我正在尝试获取一个包含列表的文件，并计算该列表中的项目在目标文件中出现的次数。类似：

list.txt
blonde
red
black

target.txt
bob blonde male
sam blonde female

desired_output.txt
blonde 2
red 0
black 0

我已使用以下代码来获取 target.txt 中存在的值：

awk '{count[$2]++} END {for (word in count) print word, count[word]}' target.txt

但输出不包含所需的项目，这些项目在 list.txt 但不包含在 target.txt 中

current_output.txt
blonde 2

我已经尝试了一些方法来使其正常工作，包括：

awk '{word[$1]++;next;count[$2]++} END {for (word in count) print word, count[word]}' list.txt target.txt

但是，我没有成功。

谁能帮我做这个 awk 语句读取 key.txt 文件？
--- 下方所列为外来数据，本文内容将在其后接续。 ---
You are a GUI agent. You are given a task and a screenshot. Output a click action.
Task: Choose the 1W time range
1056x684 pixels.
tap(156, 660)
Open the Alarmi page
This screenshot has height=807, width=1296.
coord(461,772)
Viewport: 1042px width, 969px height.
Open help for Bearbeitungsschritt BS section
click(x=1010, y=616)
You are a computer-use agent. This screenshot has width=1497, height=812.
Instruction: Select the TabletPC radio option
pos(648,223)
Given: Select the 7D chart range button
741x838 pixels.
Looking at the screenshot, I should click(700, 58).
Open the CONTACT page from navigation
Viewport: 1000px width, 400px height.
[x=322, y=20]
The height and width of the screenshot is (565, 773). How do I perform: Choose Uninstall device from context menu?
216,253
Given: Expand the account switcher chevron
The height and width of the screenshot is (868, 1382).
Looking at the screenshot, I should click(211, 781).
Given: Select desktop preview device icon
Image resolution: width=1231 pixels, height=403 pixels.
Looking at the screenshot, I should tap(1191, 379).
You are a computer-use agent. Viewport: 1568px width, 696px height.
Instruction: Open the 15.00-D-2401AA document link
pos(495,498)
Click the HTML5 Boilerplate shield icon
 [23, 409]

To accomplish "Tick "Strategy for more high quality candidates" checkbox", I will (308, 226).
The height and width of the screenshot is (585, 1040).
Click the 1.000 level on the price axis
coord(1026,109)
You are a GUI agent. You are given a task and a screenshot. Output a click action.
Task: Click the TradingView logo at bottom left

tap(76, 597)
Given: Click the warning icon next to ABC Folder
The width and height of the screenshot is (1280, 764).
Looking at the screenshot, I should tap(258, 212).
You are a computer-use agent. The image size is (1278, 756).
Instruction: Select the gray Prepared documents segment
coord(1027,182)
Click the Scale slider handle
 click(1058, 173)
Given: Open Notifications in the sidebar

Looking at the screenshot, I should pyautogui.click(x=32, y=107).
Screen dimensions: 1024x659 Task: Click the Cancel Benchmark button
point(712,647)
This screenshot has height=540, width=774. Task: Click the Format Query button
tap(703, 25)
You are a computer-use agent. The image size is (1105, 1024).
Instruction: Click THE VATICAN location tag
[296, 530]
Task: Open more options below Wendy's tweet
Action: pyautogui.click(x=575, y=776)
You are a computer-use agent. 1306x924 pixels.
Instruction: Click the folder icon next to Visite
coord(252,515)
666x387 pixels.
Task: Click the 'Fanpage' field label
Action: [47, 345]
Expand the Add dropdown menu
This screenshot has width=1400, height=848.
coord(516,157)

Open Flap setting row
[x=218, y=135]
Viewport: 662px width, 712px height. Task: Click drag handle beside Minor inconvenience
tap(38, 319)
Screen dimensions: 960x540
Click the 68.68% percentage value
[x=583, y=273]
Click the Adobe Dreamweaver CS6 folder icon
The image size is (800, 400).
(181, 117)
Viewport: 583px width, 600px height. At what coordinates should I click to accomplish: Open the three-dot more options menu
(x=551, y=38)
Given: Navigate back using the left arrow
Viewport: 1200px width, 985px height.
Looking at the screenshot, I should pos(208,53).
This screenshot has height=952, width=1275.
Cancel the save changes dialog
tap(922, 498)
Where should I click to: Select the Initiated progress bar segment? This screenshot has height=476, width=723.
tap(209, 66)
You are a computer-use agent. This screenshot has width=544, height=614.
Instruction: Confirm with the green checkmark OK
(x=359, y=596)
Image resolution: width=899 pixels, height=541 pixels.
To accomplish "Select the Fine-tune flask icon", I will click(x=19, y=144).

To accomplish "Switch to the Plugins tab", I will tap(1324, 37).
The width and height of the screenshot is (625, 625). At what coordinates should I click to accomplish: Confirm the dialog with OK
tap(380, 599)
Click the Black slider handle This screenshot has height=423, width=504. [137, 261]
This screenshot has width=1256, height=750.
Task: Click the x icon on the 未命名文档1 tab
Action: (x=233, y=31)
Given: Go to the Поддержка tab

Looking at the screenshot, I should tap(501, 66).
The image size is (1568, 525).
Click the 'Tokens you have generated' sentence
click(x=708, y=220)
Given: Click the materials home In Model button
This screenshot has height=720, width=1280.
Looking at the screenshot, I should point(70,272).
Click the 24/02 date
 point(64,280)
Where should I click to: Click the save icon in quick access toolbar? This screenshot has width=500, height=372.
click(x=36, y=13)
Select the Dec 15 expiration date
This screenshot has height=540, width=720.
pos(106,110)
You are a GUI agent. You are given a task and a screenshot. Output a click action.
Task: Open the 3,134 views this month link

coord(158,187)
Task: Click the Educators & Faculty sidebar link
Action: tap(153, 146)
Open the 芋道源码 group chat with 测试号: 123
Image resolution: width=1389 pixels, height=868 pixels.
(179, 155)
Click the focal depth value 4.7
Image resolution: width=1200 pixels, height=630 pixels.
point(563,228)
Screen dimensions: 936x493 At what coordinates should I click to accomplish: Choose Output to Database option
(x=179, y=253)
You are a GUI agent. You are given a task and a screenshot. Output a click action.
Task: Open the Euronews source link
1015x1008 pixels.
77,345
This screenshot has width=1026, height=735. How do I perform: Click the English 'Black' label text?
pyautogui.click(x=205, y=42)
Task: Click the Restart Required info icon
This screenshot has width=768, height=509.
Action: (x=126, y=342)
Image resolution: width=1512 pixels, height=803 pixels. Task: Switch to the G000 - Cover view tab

对代码的任何解释也将不胜感激。谢谢！

【问题讨论】：

标签： linux bash awk

【解决方案1】：

awk '
  NR==FNR{a[$0]; next}
  {
    for(i=1; i<=NF; i++){
      if ($i in a){ a[$i]++ }
    }
  }
  END{
    for(key in a){ printf "%s %d\n", key, a[key] }
  }
' list.txt target.txt

NR==FNR{a[$0]; next} 条件NR==FNR 只对第一个文件为真，所以数组a 的键是list.txt 的行。
for(i=1; i<=NF; i++) 现在对于第二个文件，它会遍历所有它的字段。
- if ($i in a){ a[$i]++ } 这将检查字段 $i 是否作为键存在在数组a 中。如果是，则与该键关联的值（最初为零）递增。
在END，我们只打印key，后跟a[key]的出现次数和换行符(\n)。

输出：

blonde 2
red 0
black 0

注意事项：

由于%d，printf 语句强制将a[key] 转换为整数，以防它仍未设置。整个语句可以用更简单的print key, a[key]+0 代替。我在写答案时错过了这一点，但现在你知道做同一件事的两种方法。 ;)
在您的尝试中，出于某种原因，您只寻址字段 2 ($2)，而忽略了其他列。

【讨论】：